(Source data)
◇ ◇ ◇ ◇
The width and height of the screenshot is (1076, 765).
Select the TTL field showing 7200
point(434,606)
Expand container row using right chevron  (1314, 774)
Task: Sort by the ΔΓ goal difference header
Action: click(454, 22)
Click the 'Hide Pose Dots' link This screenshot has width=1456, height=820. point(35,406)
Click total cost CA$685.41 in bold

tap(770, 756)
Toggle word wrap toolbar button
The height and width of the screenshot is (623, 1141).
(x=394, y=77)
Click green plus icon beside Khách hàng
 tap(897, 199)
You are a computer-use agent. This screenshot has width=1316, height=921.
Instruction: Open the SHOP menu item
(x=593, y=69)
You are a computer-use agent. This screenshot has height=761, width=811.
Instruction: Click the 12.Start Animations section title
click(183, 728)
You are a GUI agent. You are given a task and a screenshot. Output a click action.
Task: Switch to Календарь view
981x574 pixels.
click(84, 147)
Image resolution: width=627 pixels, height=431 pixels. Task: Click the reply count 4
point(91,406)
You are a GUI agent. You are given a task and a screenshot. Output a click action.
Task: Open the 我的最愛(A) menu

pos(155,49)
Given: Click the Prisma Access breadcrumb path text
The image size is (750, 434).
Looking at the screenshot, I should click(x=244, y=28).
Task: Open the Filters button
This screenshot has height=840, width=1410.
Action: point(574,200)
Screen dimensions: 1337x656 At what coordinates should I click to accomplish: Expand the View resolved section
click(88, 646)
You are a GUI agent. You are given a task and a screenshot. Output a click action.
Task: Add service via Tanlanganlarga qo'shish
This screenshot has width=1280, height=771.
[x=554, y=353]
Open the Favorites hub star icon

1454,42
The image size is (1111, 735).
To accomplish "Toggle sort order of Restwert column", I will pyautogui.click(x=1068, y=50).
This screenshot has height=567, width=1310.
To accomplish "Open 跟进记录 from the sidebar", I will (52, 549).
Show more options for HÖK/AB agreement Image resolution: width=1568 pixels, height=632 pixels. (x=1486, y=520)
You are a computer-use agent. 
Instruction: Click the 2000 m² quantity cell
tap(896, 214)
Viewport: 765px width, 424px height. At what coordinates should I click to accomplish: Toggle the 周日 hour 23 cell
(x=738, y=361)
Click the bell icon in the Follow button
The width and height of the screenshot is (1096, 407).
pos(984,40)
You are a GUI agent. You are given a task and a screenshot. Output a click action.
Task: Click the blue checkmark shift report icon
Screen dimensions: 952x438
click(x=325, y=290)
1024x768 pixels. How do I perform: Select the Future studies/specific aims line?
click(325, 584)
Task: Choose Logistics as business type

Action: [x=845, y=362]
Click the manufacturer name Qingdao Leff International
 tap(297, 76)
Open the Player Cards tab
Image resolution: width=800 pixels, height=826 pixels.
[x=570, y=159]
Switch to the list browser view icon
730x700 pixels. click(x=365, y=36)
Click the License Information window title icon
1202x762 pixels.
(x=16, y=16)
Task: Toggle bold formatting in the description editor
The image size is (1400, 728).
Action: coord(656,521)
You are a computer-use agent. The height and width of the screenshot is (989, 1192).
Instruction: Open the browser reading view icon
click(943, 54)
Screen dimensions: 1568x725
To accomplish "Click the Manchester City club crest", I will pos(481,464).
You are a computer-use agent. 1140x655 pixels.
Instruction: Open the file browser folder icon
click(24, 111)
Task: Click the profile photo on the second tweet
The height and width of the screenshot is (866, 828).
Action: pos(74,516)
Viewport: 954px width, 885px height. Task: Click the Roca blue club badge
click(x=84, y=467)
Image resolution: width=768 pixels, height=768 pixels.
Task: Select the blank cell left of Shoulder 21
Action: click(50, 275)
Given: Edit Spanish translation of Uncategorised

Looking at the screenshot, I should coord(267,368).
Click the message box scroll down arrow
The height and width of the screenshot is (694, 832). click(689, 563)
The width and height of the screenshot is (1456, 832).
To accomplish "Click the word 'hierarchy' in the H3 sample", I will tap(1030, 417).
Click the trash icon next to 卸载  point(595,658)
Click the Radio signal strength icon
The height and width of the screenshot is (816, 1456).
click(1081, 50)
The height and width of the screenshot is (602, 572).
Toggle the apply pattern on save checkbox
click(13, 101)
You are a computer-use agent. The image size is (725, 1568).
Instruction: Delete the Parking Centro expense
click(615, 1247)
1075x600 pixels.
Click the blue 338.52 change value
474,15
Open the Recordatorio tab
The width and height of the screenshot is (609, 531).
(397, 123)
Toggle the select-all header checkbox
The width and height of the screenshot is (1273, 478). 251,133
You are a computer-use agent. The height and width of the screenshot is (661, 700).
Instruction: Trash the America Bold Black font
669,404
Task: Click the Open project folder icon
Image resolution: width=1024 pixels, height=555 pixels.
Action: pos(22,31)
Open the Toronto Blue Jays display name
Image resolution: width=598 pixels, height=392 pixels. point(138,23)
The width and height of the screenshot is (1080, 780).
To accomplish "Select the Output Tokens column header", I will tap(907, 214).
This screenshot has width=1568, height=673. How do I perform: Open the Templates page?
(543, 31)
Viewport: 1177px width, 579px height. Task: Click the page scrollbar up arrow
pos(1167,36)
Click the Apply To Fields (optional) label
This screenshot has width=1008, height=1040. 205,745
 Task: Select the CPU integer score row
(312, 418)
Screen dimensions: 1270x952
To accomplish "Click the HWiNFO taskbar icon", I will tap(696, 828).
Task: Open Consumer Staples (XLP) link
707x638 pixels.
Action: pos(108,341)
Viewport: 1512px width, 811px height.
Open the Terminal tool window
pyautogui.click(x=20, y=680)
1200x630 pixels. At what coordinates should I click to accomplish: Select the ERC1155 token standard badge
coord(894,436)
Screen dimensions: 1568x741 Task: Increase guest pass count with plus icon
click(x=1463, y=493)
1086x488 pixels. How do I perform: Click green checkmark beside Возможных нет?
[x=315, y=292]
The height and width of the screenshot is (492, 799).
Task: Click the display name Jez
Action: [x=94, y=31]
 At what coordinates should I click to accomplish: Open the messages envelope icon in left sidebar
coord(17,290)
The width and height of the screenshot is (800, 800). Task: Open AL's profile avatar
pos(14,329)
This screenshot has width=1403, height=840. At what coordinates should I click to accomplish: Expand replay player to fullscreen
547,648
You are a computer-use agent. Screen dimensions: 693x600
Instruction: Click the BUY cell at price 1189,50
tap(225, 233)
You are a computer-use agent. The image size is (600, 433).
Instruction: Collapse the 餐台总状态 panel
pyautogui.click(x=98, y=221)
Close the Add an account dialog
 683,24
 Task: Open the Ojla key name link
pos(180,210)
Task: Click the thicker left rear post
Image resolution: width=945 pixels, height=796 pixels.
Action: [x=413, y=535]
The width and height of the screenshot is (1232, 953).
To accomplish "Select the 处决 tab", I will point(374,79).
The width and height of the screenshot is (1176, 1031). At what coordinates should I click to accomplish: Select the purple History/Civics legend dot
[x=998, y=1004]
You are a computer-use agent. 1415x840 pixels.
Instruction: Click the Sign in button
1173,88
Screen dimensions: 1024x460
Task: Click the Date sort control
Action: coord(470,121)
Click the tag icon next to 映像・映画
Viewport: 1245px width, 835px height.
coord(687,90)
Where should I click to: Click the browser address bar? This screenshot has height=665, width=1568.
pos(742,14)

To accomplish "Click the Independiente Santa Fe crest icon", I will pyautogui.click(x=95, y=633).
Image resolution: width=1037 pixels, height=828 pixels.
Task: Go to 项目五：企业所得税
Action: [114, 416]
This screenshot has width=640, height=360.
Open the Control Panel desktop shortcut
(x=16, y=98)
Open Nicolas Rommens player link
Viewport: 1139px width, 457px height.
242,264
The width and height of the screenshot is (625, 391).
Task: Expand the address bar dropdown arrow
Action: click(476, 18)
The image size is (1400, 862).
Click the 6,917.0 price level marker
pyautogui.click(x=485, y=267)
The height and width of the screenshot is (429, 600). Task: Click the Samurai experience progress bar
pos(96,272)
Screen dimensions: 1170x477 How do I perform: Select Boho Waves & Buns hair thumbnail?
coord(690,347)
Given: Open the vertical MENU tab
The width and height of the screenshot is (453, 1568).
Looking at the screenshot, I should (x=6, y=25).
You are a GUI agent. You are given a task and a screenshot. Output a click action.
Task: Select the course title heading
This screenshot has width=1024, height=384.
◇ ◇ ◇ ◇
• AIM OF THE TASK
Nothing but the lines from the top of the records down to the line with "Given: Click the" belongs in the answer; repeat them exactly.

• PROBLEM SOLUTION
The width and height of the screenshot is (1076, 765).
Select the TTL field showing 7200
point(434,606)
Expand container row using right chevron  (1314, 774)
Task: Sort by the ΔΓ goal difference header
Action: click(454, 22)
Click the 'Hide Pose Dots' link This screenshot has width=1456, height=820. point(35,406)
Click total cost CA$685.41 in bold

tap(770, 756)
Toggle word wrap toolbar button
The height and width of the screenshot is (623, 1141).
(x=394, y=77)
Click green plus icon beside Khách hàng
 tap(897, 199)
You are a computer-use agent. This screenshot has width=1316, height=921.
Instruction: Open the SHOP menu item
(x=593, y=69)
You are a computer-use agent. This screenshot has height=761, width=811.
Instruction: Click the 12.Start Animations section title
click(183, 728)
You are a GUI agent. You are given a task and a screenshot. Output a click action.
Task: Switch to Календарь view
981x574 pixels.
click(84, 147)
Image resolution: width=627 pixels, height=431 pixels. Task: Click the reply count 4
point(91,406)
You are a GUI agent. You are given a task and a screenshot. Output a click action.
Task: Open the 我的最愛(A) menu

pos(155,49)
Given: Click the Prisma Access breadcrumb path text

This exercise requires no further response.